Exercise directions: Output only the stretch of the listing that starts at the line containing "آرشیو روان ما (619, 155)" and ends at the line containing "بازگشت به روان ما (107, 1620)", reproduced exactly with both ends.

(Material provided begins)

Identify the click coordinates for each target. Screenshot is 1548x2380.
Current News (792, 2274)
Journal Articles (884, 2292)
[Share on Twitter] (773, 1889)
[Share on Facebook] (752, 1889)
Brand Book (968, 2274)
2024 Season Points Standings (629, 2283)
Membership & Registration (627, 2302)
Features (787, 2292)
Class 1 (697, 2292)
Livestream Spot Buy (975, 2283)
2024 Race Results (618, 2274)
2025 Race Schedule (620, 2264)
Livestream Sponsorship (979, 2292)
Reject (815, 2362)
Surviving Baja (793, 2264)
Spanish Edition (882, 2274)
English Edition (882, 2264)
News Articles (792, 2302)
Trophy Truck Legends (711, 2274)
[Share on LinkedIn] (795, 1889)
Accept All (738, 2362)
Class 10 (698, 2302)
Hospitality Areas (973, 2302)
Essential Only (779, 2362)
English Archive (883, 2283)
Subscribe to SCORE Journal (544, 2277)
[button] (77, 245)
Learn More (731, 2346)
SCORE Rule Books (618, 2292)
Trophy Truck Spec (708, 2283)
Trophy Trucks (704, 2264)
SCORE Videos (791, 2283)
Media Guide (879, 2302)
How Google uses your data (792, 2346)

(Material provided ends)
(Material provided begins)

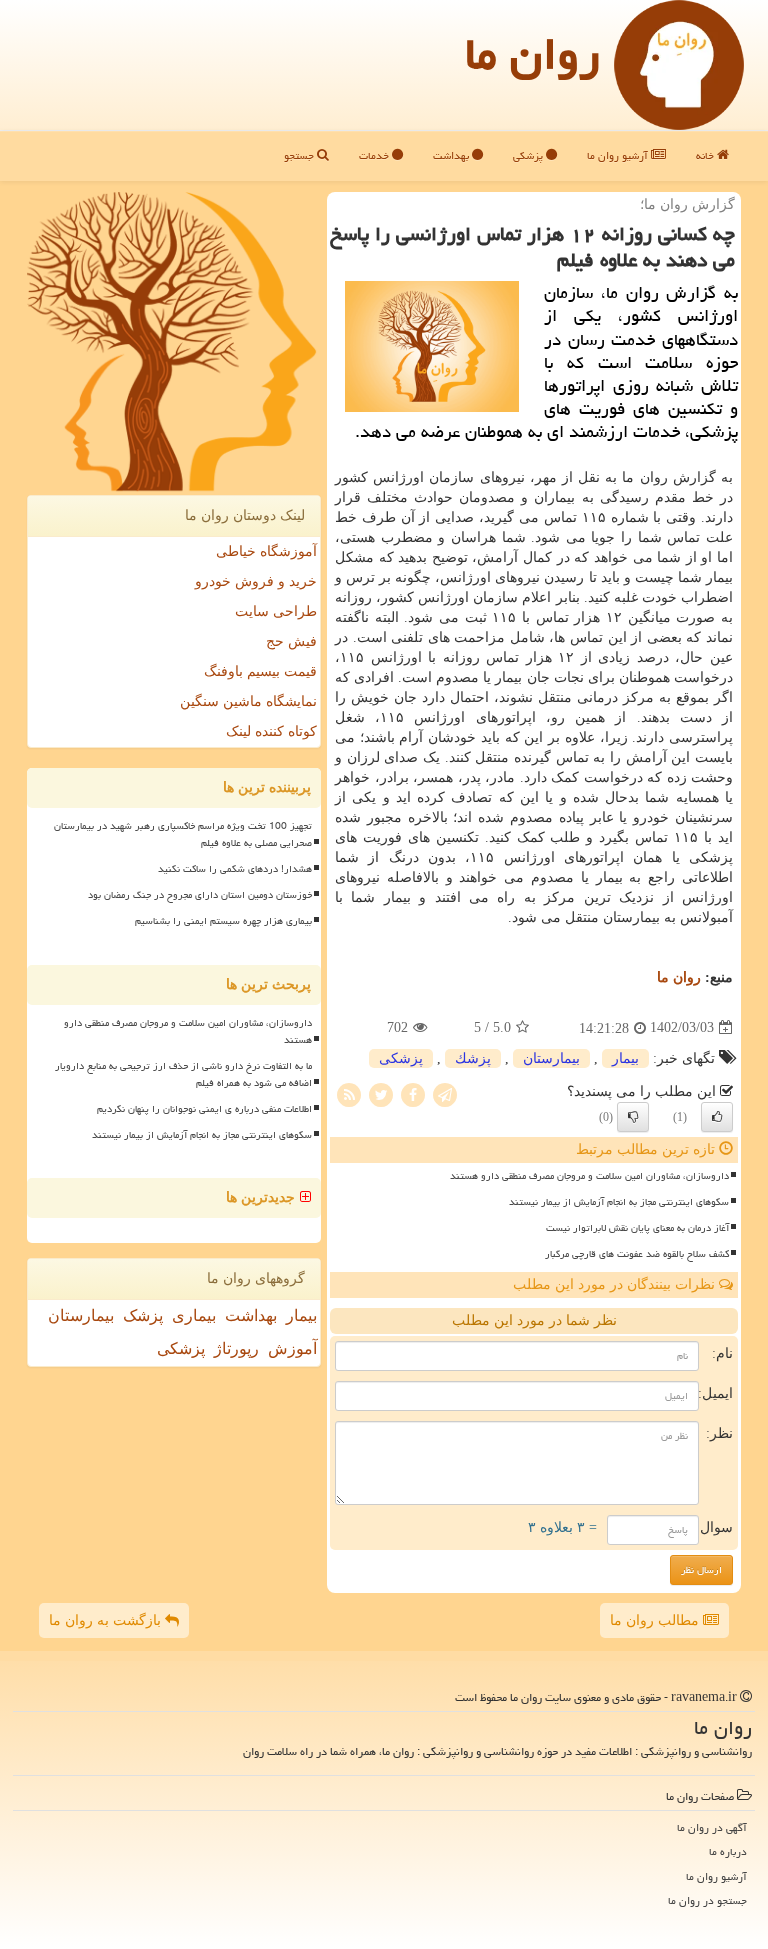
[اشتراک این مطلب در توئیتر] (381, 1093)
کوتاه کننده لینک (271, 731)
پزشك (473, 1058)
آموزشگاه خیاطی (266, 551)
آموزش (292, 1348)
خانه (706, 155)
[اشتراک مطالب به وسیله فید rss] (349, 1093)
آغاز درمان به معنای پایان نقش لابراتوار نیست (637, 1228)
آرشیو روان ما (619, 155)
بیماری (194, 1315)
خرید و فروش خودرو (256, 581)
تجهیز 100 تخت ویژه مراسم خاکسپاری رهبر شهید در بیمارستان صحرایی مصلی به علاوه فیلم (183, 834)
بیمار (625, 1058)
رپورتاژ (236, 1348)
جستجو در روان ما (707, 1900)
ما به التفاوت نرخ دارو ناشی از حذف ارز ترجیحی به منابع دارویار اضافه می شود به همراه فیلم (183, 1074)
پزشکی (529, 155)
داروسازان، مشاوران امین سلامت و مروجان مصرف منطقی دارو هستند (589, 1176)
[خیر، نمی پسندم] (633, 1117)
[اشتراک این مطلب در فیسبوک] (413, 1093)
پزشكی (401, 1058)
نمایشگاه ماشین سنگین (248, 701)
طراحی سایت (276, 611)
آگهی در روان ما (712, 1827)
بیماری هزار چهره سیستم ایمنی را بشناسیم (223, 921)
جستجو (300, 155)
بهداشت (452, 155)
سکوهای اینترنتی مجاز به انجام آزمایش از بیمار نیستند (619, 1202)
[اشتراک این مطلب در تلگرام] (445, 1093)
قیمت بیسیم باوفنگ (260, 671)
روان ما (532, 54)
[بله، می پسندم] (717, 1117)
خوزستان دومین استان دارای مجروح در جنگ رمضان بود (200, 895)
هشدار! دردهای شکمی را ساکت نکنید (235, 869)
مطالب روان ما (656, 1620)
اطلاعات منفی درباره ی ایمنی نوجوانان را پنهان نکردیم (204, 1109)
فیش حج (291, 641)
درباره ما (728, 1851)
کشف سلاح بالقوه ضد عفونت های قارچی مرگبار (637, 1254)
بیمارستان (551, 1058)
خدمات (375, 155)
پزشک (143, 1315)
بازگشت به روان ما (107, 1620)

(Material provided ends)
(Material provided begins)

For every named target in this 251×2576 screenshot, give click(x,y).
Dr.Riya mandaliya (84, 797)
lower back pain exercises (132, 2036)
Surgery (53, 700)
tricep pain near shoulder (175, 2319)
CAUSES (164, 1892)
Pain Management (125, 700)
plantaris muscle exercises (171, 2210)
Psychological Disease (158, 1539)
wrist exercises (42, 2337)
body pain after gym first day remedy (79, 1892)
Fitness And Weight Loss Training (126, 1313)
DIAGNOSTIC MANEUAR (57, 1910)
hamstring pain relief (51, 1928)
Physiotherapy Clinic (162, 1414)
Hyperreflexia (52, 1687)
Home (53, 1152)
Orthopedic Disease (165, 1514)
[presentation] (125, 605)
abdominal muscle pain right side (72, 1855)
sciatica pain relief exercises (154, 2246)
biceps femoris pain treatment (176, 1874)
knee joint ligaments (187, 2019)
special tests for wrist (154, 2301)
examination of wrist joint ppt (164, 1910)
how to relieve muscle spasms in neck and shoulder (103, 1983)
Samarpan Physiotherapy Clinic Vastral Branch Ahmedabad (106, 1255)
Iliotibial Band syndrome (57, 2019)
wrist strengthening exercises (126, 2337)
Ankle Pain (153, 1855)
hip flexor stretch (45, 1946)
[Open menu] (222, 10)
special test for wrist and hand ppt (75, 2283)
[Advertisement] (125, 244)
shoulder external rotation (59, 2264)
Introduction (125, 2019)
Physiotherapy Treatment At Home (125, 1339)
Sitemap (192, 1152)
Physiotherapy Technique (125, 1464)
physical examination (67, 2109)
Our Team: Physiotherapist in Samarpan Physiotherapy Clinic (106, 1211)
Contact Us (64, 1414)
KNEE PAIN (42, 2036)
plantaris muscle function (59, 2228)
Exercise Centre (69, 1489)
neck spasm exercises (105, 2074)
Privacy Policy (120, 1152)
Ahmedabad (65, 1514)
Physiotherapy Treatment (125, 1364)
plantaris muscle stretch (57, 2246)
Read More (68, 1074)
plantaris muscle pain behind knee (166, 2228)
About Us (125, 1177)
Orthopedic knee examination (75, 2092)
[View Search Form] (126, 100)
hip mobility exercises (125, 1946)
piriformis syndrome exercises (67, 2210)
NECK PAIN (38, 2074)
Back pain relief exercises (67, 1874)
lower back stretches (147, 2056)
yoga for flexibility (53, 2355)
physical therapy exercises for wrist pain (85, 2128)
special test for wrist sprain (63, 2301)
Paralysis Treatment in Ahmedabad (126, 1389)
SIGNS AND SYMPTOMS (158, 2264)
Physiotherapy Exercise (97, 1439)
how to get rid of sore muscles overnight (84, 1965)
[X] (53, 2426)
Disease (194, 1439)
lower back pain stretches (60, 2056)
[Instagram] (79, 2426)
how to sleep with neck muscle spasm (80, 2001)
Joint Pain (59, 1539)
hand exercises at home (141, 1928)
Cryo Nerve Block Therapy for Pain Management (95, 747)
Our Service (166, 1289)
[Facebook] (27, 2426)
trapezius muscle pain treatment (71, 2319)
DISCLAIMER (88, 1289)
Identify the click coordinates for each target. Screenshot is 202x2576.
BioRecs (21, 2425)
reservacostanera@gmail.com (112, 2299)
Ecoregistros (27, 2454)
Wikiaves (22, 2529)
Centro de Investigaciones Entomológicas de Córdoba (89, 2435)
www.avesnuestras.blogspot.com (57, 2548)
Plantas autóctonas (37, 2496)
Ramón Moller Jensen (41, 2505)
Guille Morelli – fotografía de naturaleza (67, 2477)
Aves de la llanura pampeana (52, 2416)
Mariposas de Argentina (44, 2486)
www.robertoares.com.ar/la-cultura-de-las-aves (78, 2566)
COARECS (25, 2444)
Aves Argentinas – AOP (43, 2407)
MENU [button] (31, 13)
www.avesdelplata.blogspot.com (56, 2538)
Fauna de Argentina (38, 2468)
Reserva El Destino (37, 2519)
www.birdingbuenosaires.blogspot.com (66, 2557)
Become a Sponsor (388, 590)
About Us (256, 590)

(Material provided ends)

Answer box:
آرشیو روان ما (619, 155)
بیماری (194, 1315)
خرید و فروش خودرو (256, 581)
تجهیز 100 تخت ویژه مراسم خاکسپاری رهبر شهید در بیمارستان صحرایی مصلی به علاوه فیلم (183, 834)
بیمار (625, 1058)
رپورتاژ (236, 1348)
جستجو در روان ما (707, 1900)
ما به التفاوت نرخ دارو ناشی از حذف ارز ترجیحی به منابع دارویار اضافه می شود به همراه فیلم (183, 1074)
پزشکی (529, 155)
داروسازان، مشاوران امین سلامت و مروجان مصرف منطقی دارو هستند (589, 1176)
[خیر، نمی پسندم] (633, 1117)
[اشتراک این مطلب در فیسبوک] (413, 1093)
پزشكی (401, 1058)
نمایشگاه ماشین سنگین (248, 701)
طراحی سایت (276, 611)
آگهی در روان ما (712, 1827)
بیماری هزار چهره سیستم ایمنی را بشناسیم (223, 921)
جستجو (300, 155)
بهداشت (452, 155)
سکوهای اینترنتی مجاز به انجام آزمایش از بیمار نیستند (619, 1202)
[اشتراک این مطلب در تلگرام] (445, 1093)
قیمت بیسیم باوفنگ (260, 671)
روان ما (532, 54)
[بله، می پسندم] (717, 1117)
خوزستان دومین استان دارای مجروح در جنگ رمضان بود (200, 895)
هشدار! دردهای شکمی را ساکت نکنید (235, 869)
مطالب روان ما (656, 1620)
اطلاعات منفی درباره ی ایمنی نوجوانان را پنهان نکردیم (204, 1109)
فیش حج (291, 641)
درباره ما (728, 1851)
کشف سلاح بالقوه ضد عفونت های قارچی مرگبار (637, 1254)
بیمارستان (551, 1058)
خدمات (375, 155)
پزشک (143, 1315)
بازگشت به روان ما (107, 1620)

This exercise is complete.